食事制限のある人に朗報…塩を足さずに「減塩食」がおいしくなる「奇跡のスプーン」があった

 キリンホールディングスが本数限定でオンライン販売を開始した『エレキソルト』。パッと見はプラスチック製の大ぶりのスプーンだが、実は柄の中にコンピュータと電池が内蔵され、電気で塩味を強化する次世代家電である。

 この技術を開発したのは、明治大学 総合数理学部 先端メディアサイエンス学科 宮下研究室だ。味覚をテクノロジーで変化させる、いわば味テックを発信する現場だ。同研究室を率いる明治大学総合数理学部の宮下芳明教授に、テクノロジーは味覚を変える新しい世界を案内いただいた。

 エレキソルトは「電気味覚」と呼ばれる生化学現象を利用している。

 塩味は塩のナトリウム分が舌に引きつけられて味蕾と結合し、感じられるが、この引き付ける力はマイナスの電流だ。そこで電流を体に流してマイナスの力を強くし、より多くのナトリウムが舌の味蕾にくっつくようにしてやると「塩味が強く」なる。

 エレキソルトには電池とコンピュータが内蔵されていて、、スプーンを手に持つと微弱な電流が体に流れる。電気の力で塩味を強化するスプーンがエレキソルトなのだ。

 この電気の流れるスプーンを何に使うのか? 駅前に次々に透析センターができることでわかるように、腎臓が悪くなり、食事に塩分の制限がある人は多い。こうした病気の人たちの食事は減塩食になるが、塩味のないご飯は本当においしくない。減塩食が苦手で食事が進まず、健康状態が悪くなる人もいる。

 エレキソルトを使えば、塩を足すことなく塩味が強化されるため、減塩食でも普通の制限のない食事のようにおいしく食べることができるという。

 エレキソルトの体験会に参加し、塩味があまりしない減塩カレーをエレキソルトを使って食べてみた。初めて食べた減塩カレーは味がなかった。一番おいしくて一番まずい食べ物は? 答えは塩というなぞなぞがあるが、まさにその通り。減塩カレーは本当においしくなかった。

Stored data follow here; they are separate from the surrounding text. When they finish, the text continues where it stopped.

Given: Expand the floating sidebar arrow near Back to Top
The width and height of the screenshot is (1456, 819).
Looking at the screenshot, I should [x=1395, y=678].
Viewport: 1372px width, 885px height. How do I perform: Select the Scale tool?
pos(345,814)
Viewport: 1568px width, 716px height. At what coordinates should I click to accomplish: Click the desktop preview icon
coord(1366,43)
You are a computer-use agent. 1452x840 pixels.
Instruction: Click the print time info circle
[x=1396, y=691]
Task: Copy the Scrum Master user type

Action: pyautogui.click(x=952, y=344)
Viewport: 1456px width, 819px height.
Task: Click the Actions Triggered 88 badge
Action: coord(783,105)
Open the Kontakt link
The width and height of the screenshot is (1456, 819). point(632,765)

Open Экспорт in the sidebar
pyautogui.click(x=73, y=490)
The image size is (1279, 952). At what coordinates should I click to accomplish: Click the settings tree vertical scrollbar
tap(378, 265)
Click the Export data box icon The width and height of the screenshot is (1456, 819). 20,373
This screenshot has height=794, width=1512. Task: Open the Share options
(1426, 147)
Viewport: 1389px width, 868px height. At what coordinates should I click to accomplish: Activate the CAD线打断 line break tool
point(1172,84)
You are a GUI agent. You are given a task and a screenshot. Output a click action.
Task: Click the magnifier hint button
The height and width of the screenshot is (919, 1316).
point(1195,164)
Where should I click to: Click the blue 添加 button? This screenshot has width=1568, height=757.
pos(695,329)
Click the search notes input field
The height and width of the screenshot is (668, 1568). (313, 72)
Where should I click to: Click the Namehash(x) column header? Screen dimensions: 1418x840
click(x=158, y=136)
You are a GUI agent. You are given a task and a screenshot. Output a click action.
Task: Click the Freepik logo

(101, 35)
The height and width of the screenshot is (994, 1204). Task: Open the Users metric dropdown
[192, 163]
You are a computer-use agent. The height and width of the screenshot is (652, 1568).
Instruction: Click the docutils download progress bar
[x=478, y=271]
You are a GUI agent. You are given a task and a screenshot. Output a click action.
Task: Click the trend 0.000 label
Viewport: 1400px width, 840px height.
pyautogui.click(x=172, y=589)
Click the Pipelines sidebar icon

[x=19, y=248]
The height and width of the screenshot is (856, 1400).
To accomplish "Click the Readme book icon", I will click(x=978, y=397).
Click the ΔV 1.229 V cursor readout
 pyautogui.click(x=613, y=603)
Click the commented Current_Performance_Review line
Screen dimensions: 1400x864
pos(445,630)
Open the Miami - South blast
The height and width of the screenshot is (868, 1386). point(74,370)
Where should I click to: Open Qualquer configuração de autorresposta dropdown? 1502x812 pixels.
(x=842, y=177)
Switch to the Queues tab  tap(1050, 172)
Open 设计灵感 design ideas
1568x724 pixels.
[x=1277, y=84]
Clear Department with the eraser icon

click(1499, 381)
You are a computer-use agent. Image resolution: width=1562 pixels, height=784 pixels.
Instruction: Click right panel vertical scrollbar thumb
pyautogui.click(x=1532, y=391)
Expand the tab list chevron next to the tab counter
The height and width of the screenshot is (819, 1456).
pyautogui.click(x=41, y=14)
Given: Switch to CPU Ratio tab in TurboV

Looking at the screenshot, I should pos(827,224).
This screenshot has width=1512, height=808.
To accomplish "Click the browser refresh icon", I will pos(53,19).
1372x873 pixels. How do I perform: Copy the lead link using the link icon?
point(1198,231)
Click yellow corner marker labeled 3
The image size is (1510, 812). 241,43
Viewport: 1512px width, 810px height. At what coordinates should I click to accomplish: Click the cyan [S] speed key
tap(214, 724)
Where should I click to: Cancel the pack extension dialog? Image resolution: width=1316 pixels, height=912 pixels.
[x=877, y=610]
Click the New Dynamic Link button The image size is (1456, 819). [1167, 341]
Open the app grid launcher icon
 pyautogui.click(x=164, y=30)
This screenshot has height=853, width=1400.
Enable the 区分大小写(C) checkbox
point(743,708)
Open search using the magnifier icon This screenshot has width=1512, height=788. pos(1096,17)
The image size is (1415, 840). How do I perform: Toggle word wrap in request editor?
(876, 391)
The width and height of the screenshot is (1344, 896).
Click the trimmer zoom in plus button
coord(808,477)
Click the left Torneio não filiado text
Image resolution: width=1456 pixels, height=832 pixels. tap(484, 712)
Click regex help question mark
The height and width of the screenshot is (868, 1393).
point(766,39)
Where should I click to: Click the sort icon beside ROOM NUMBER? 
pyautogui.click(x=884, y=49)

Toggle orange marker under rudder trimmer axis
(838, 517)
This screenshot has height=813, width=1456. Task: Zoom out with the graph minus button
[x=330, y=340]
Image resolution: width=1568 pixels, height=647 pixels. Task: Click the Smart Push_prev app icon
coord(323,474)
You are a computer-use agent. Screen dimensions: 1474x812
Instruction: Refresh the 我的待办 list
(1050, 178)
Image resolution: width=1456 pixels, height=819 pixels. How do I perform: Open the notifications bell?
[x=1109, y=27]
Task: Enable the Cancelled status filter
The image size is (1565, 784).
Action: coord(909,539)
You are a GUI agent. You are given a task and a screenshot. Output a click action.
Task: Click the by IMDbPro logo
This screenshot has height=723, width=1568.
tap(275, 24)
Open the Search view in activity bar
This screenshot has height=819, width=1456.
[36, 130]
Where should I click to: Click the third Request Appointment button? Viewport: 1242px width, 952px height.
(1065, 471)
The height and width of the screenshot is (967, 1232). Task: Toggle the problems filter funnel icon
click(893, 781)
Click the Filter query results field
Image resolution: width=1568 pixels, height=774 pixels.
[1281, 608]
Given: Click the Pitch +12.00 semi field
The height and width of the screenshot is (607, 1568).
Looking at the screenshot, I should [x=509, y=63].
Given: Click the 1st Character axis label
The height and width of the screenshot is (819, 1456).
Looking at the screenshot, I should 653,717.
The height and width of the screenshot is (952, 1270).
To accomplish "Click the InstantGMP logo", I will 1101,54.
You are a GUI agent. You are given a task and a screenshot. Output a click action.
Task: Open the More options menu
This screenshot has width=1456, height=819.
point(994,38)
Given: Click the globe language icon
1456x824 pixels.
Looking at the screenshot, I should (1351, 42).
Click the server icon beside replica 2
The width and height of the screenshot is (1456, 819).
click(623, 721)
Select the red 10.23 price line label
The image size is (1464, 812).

 エレキソルトを使うと、味のなかったカレーから味がする。普通のカレーのようにおいしいかと言えば、そこまでではないが、何もしないよりだいぶマシだ。面白かったのは、塩味だけではなくカレーの味全体がおいしくなったことだ。試しにカレーに塩味を少し足し、エレキソルトのみで食べたカレーの味を比較したら、あきらかにエレキソルトで食べたカレー方がおいしくなっていた。

 電気味覚で強化される味は塩味だけではなく、うま味も強化されるという。うま味成分も塩味と同じくマイナスの電流に反応し、舌に引きつけられるするためだ。そのため、カレーのうま味も強化され、おいしくなったのだ。